Os trabalhadores da oficina têm direito à remissão de um dia na pena a cada três serviços prestados conforme estabelece a Lei de Execução Penal. A seleção dos beneficiários segue em andamento com a meta de ampliar o número de atendidos dentro da unidade e potencial expansão para outras casas prisionais do estado.
Parceria e financiamento
O projeto, batizado PED Chinelo, foi criado em parceria entre a Agepen e o Tribunal de Justiça de Mato Grosso do Sul por meio da direção do presídio e da Vara do Juiz das Garantias, Tribunal do Júri e Execução Penal de Dourados, tendo sido idealizado pelo juiz Ricardo da Mata Reis. Os insumos utilizados são adquiridos com recursos viabilizados pelo próprio Poder Judiciário por meio do juiz corregedor com foco na humanização da pena conforme a comunicação da Agepen.

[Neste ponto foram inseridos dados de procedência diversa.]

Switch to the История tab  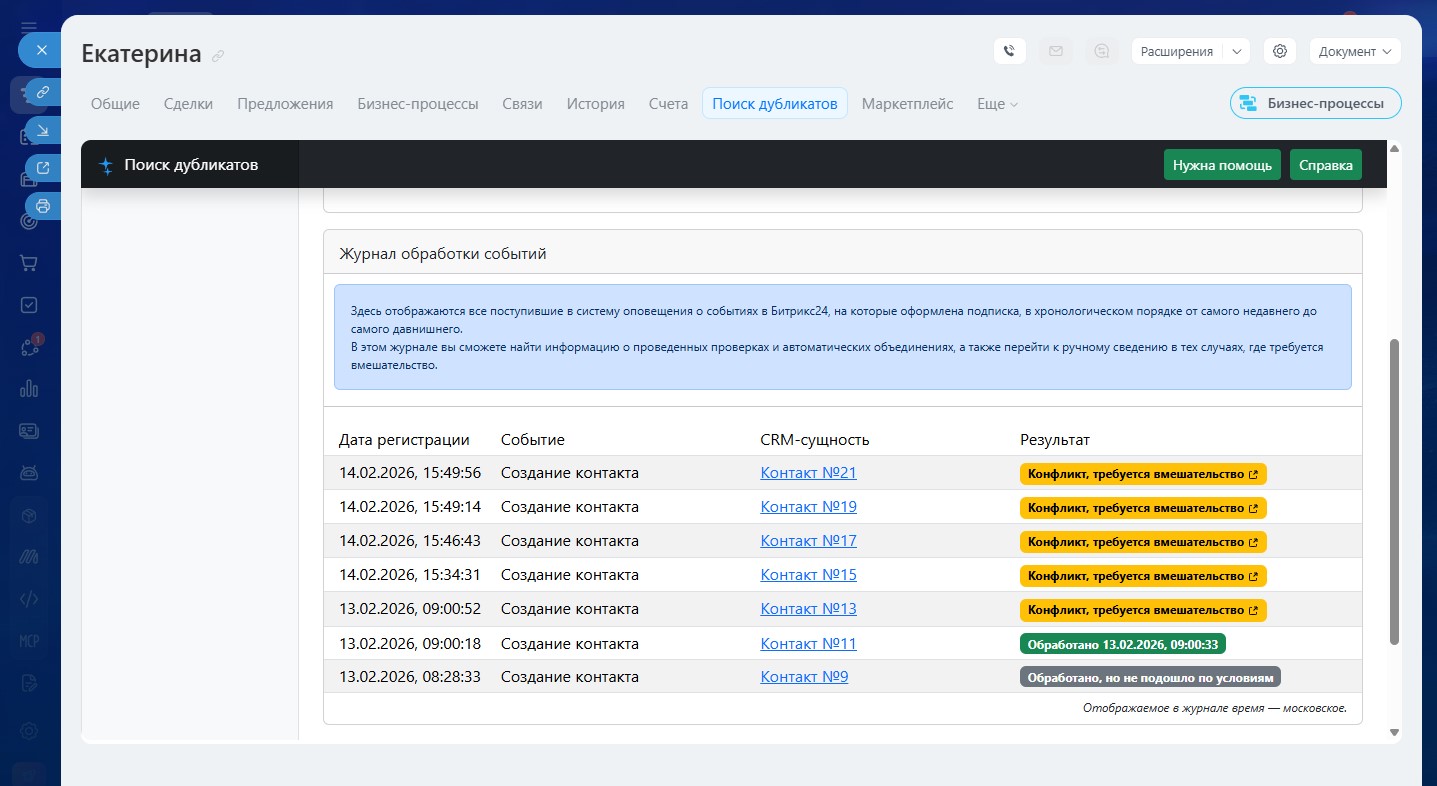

O caráter inédito da ação no estado e a articulação institucional buscavam unir assistência básica a políticas de ressocialização, ao mesmo tempo em que atendem necessidade imediata de internos sem suporte externo.

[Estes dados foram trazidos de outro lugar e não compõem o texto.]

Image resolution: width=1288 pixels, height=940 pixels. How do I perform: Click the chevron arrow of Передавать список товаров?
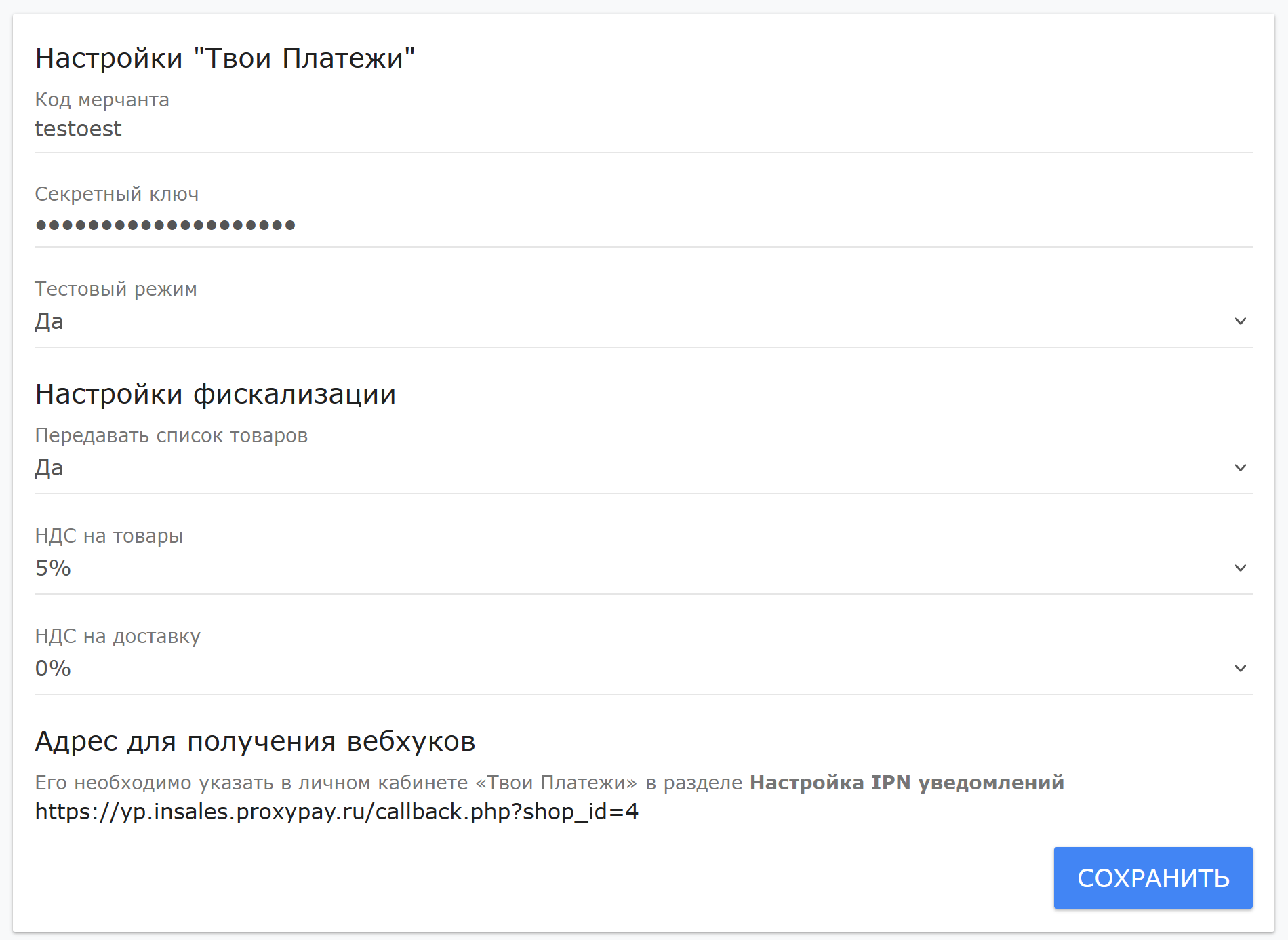tap(1240, 468)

Impacto e rotina na unidade
O diretor da PED policial penal Leoney Martins Duarte estabelece a produção própria como alternativa funcional e sustentável. “Essa iniciativa é uma estratégia que combina gestão, justiça e a ação social dentro do ambiente prisional com foco na dignidade e na inclusão de quem mais precisa” A avaliação ressalta a prioridade do projeto em cuidar de quem se encontra em situação de maior vulnerabilidade.
Além da oficina de chinelos a penitenciária mantém outras frentes laborais e educacionais, com mais de 31% da população carcerária ocupada em atividades. Há oferta de ensino formal da alfabetização ao ensino médio e oficinas profissionalizantes como marcenaria, costura, serralheria, pintura em tela e colagem de bolas.
Na área de assistência a unidade também confecciona uniformes para toda a população carcerária com produção realizada internamente de modo semelhante à dos chinelos, reforçando a lógica de aproveitamento de mão de obra prisional para suprir demandas internas.